My suggestion is that you make a bunch of measurements starting with the speaker against the back wall, then move the speaker out from the wall with 10 centimeters steps up to say 120 centimeters out to get an idea of what will happen to that valley with different distance to the wall.
The lack of energy seems to be similar for both speakers in that frequency area so you can concentrate on making the different measurements with just one of the speakers.
I do understand that a long distance as 120 centimeters out from the wall may be impractical in your room, but you will at least get an idea of how your speakers work in your room and it can hopefully help you find the best possible compromise with the distance and what practically work in your room.

When you have found a distance that works in your room and at least reduced that valley, you can compensate for it by adding a subwoofer (or two) to your system to fill out the rest.
Acoustic panels can also help to reduce the problem further, just make sure they are thick enough to be effective down to 100-125 Hz, and that you place them on the wall inside the speakers where the reflection points are.

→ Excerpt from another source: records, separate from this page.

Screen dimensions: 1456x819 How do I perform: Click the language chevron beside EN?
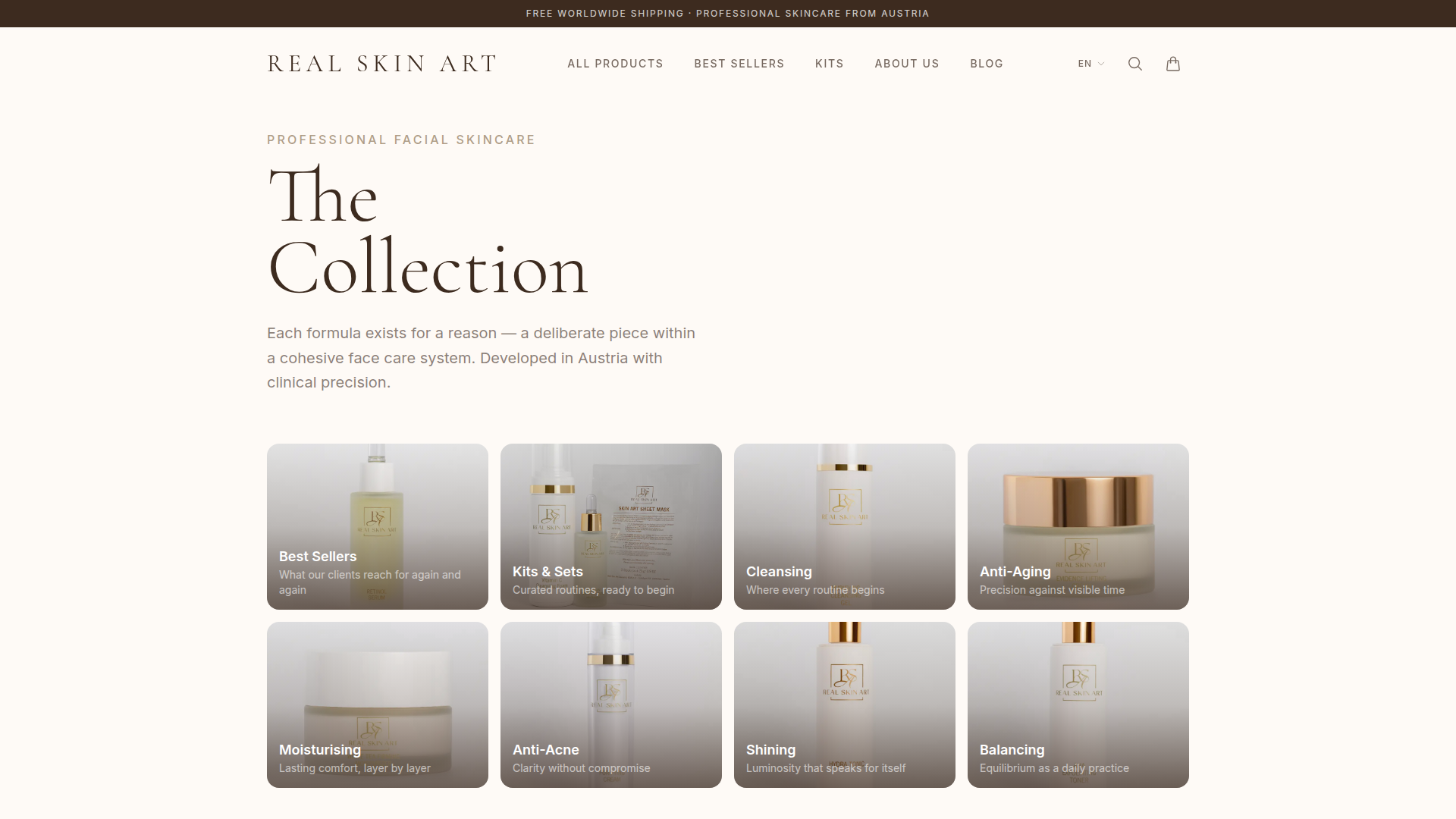coord(1101,64)
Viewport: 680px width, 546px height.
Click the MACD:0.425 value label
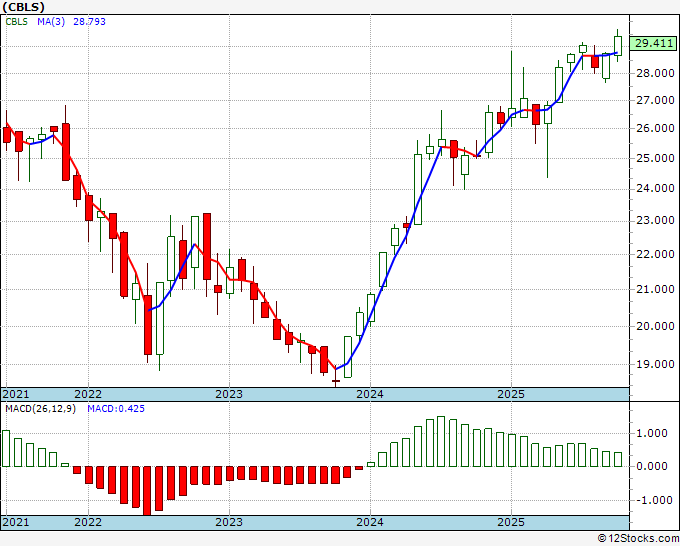pyautogui.click(x=116, y=409)
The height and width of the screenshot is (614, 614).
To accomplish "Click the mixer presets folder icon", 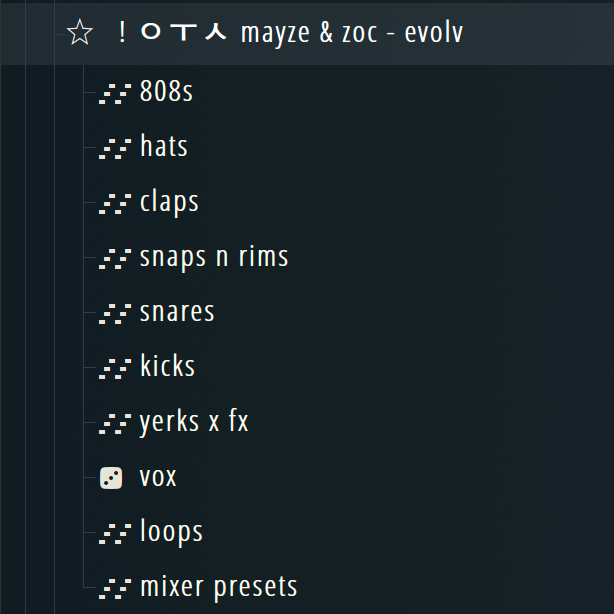I will pyautogui.click(x=114, y=588).
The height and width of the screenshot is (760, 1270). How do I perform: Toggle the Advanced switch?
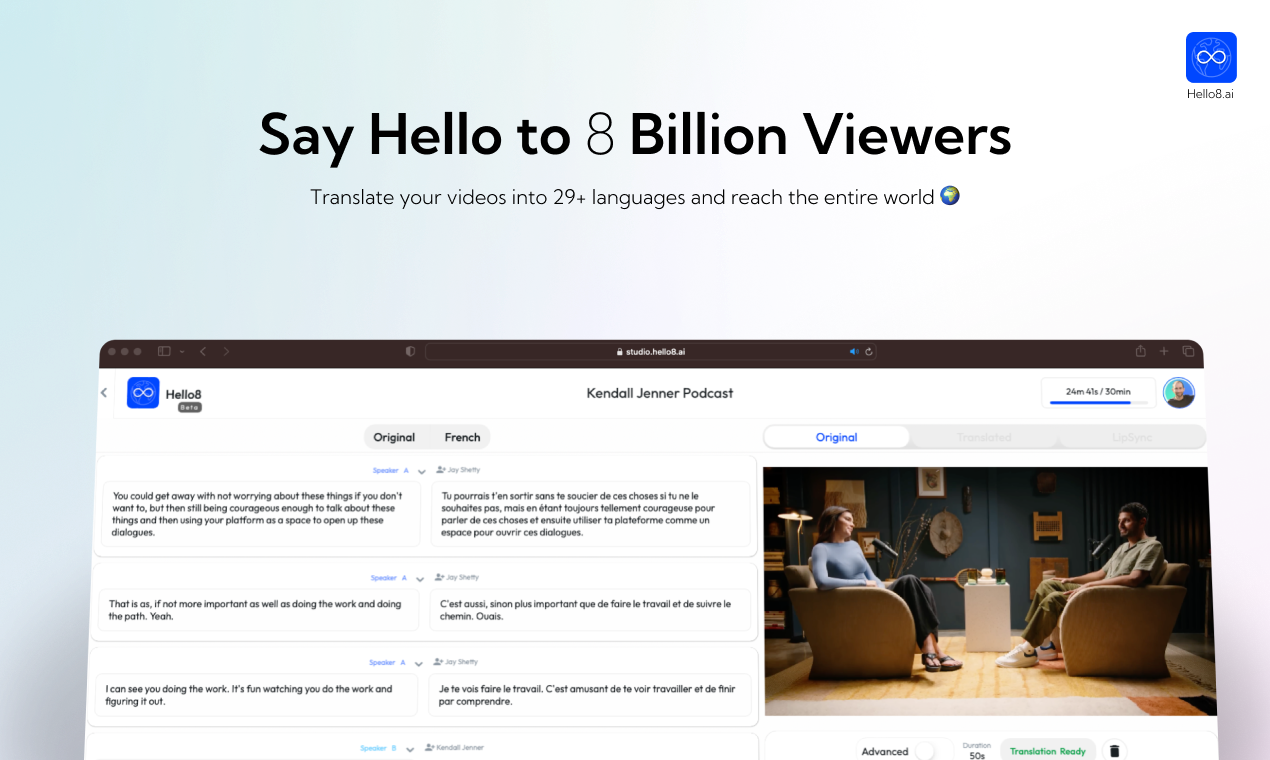point(925,751)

Use a mirror to make sure of the reflection point, the TV may take up that space already.

As a last and final step, you can use EQ to compensate for the rest that you couldn’t solve with the things mentioned above.

1. Change the position of the speakers.
2. Add subwoofers to fill in the valley.
3. Add acoustic panels at the reflection points.
4. Use EQ to solve what is left to be solved.

That's my take on it anyway, and the approach I would take in your situation. :)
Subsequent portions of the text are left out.